Ein Brand ist ein unkontrollierter Verbrennungsvorgang mit Lichterscheinung, der meist ungewollt entsteht und zu Sach-, Personen- oder Umweltschäden führt; er wird daher auch als Schadensfeuer bezeichnet und ist die zentrale Aufgabe der Feuerwehr zur Bekämpfung und Verhütung. Das Wort stammt vom althochdeutschen brant ab und ist eng mit dem Verb brennen verwandt. Die Ursachen sind vielfältig: Sie reichen von technischen Defekten (wie Kabelbrand) und natürlichen Ereignissen (wie Blitzschlag) bis hin zu menschlichem Fehlverhalten, etwa Unachtsamkeit mit Zigaretten oder Kerzen, wobei vorsätzliche Brandstiftung oft mit Brandbeschleunigern erfolgt.

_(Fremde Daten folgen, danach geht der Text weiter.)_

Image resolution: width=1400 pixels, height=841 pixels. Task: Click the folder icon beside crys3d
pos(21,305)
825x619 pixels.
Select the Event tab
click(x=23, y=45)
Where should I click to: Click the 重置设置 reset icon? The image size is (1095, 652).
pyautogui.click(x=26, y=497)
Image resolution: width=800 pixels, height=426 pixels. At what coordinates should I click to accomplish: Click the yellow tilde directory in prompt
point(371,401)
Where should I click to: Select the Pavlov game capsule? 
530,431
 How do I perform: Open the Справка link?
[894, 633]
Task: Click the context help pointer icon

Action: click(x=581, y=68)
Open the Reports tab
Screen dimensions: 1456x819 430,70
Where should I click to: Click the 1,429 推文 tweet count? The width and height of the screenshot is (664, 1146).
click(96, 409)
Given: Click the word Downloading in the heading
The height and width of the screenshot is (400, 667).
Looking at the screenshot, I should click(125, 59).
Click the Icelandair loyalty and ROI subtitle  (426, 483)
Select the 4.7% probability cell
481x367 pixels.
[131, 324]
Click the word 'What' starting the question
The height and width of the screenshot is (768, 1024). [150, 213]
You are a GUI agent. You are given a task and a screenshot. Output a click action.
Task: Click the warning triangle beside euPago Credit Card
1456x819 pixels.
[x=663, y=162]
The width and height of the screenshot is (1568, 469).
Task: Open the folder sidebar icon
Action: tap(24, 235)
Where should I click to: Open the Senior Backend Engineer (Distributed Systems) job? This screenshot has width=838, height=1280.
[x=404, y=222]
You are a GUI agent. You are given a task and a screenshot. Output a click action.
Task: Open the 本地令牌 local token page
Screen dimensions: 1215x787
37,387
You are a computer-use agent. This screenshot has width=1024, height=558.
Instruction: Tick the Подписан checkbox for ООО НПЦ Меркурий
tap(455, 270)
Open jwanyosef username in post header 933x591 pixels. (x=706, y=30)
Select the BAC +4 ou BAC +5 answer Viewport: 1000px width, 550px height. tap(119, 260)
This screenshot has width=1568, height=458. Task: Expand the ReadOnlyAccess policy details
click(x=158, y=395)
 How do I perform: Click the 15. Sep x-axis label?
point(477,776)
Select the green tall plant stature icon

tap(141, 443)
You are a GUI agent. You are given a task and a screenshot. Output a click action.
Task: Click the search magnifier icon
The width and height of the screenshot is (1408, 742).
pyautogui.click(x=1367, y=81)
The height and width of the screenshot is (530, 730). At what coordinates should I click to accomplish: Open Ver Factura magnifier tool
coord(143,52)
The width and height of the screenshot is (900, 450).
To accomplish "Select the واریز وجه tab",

Der Verlauf eines Brandes gliedert sich in Phasen: Zuerst entsteht ein Schwelbrand (bis ca. 4 Minuten), dann ein lokaler Brand, bei dem die Hitze brennbare Gase freisetzt, die ab der 5. Minute die Handlungsfähigkeit von Menschen einschränken und zu einer gefährlichen Rauchgasexplosion führen können. Brände sind zudem strafrechtlich relevant, insbesondere wenn Pflichtverletzungen vorliegen oder der Tatbestand der Brandstiftung (auch fahrlässig) erfüllt ist.